Forum: NGINX Nginx capping at 320 requests per second

Posted by dpn (Guest)
on 2010-08-26 00:09
(Received via mailing list)
Hey, we run a website of fairly decent volume.. up to nearly 4m
pageviews a day.

At the moment we run a single machine with nginx and mysql and two
worker machines with memcached and tornado instances. The nginx server
is a reverse proxy to the workers and also serves static media.

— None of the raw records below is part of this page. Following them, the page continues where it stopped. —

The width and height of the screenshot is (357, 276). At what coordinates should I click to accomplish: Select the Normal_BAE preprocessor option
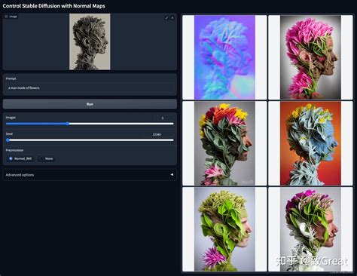pyautogui.click(x=20, y=158)
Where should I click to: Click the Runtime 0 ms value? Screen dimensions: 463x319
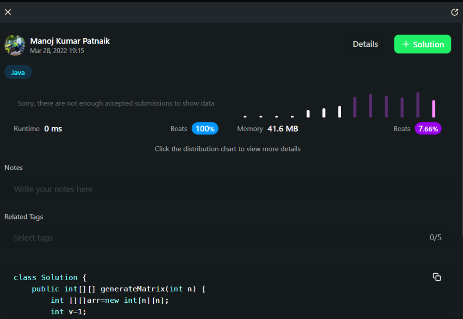[x=53, y=129]
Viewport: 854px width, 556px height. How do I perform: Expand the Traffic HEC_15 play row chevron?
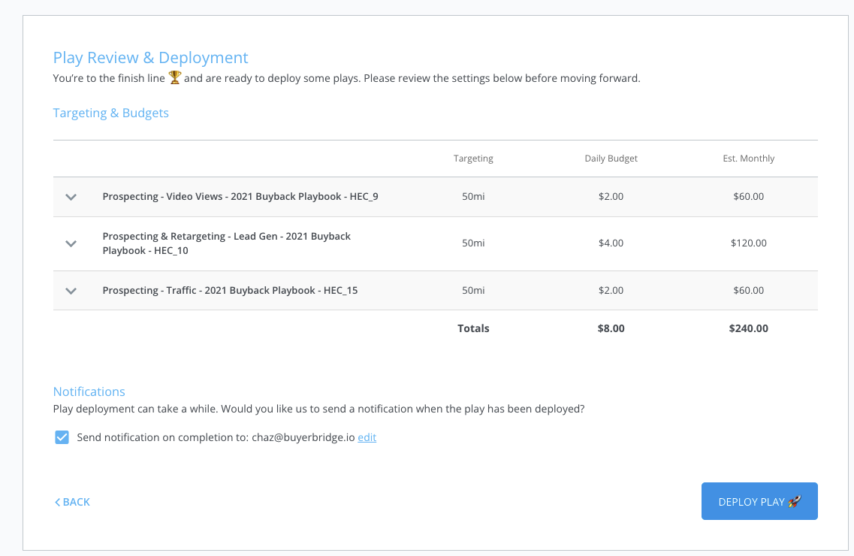[71, 291]
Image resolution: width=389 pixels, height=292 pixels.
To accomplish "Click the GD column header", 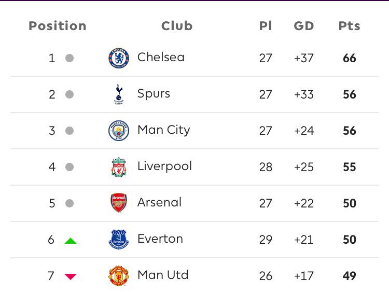I will [304, 26].
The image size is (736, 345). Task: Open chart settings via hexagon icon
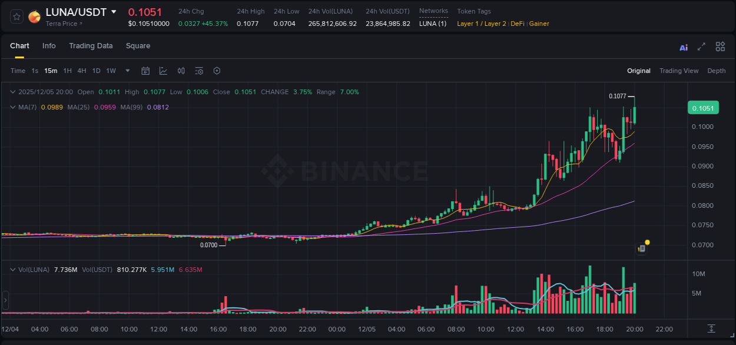tap(217, 71)
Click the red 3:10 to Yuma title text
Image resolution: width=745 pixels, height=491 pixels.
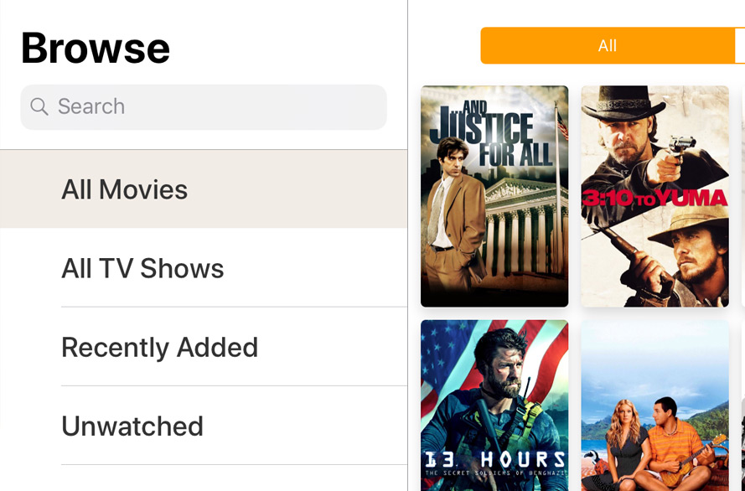pyautogui.click(x=654, y=198)
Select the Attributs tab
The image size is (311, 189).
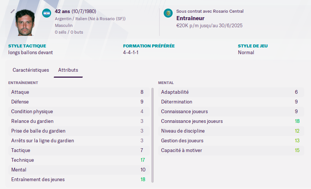68,70
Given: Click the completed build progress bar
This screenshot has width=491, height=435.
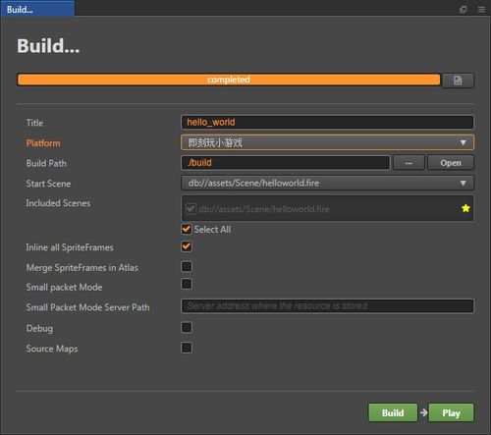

The CPU load and memory usage on both of the worker boxes are well
within reasonable expectations.

What I am observing is that nginx gets to about 320 requests per second
then requests start backing up. Sometimes taking the server down, see
this image: http://dl.dropbox.com/u/367355/nginx.png

When the server doesn't go down, we see a flattening of requests around
the 320 mark, and the number of "waiting" requests and the memory usage
of nginx spikes considerably.

I've tried upping the number of workers in case all of them are blocking
for long enough to cause this cascading effect (the tornado db driver is
not async) but didn't really see an improvement by adding more. I've
also added lots of async memcached access to avoid hitting the db too
much.

I've included the configs below.. thanks for any help you may have!

[code]
user www-data;
worker_processes 4;
worker_rlimit_nofile 32768;


error_log  /dev/null crit;
pid        /var/run/nginx.pid;

events {
    worker_connections  8192;
    use epoll;
}

http {
    include       /etc/nginx/mime.types;
    default_type  application/octet-stream;

    access_log  /dev/null;

    sendfile        on;

    keepalive_timeout  0;
    tcp_nodelay        on;

    gzip  on;
    gzip_types text/css text/plain text/javascript
application/x-javascript application/json;
    gzip_comp_level 5;
    gzip_disable     "msie6";

    include /etc/nginx/conf.d/*.conf;
    include /etc/nginx/sites-enabled/*;
}

[/code]


[code]
upstream bar {
 server worker1:8888 max_fails=1 fail_timeout=10s;
 server worker2:8888 max_fails=1 fail_timeout=10s;
}


server { # simple reverse-proxy
    listen       80;
    server_name  bar.net;
    #access_log   logs/bar.access.log;
    access_log /dev/null;


    location /nginx_status {
            stub_status on;
            access_log off;
            allow 127.0.0.1;
            deny all;
    }

    location ^~ /static/ {
        root /home/foo/bar;
        if ($query_string) {
                expires max;
            }
        }

    # pass requests for dynamic content to tornado
    location / {
            proxy_pass_header Server;
            proxy_set_header Host $http_host;
            proxy_redirect false;
            proxy_set_header X-Real-IP $remote_addr;
            proxy_set_header X-Scheme $scheme;
            proxy_pass      http://tweete;
    }
    error_page 411 /411.html;
    location = /411.html {
         root  /home/foo/bar/static/error;
    }

    error_page 500 502 503 504  /500.html;
    location = /500.html {
         root  /home/foo/bar/static/error;
     }
  }

[/code]

Posted at Nginx Forum: 
http://forum.nginx.org/read.php?2,123754,123754#msg-123754
Posted by dpn (Guest)
on 2010-08-26 00:10
(Received via mailing list)
I should note that I'm running 15 workers on each worker box... I just
cut them out of the upstream section to make the config shorter.

Posted at Nginx Forum: 
http://forum.nginx.org/read.php?2,123754,123755#msg-123755
Posted by Cliff Wells (Guest)
on 2010-08-26 01:01
(Received via mailing list)
Are you certain it's Nginx and not Tornado?   You might try using

# issue warning if we block for over 200ms
tornado.ioloop.set_blocking_log_threshold (0.2)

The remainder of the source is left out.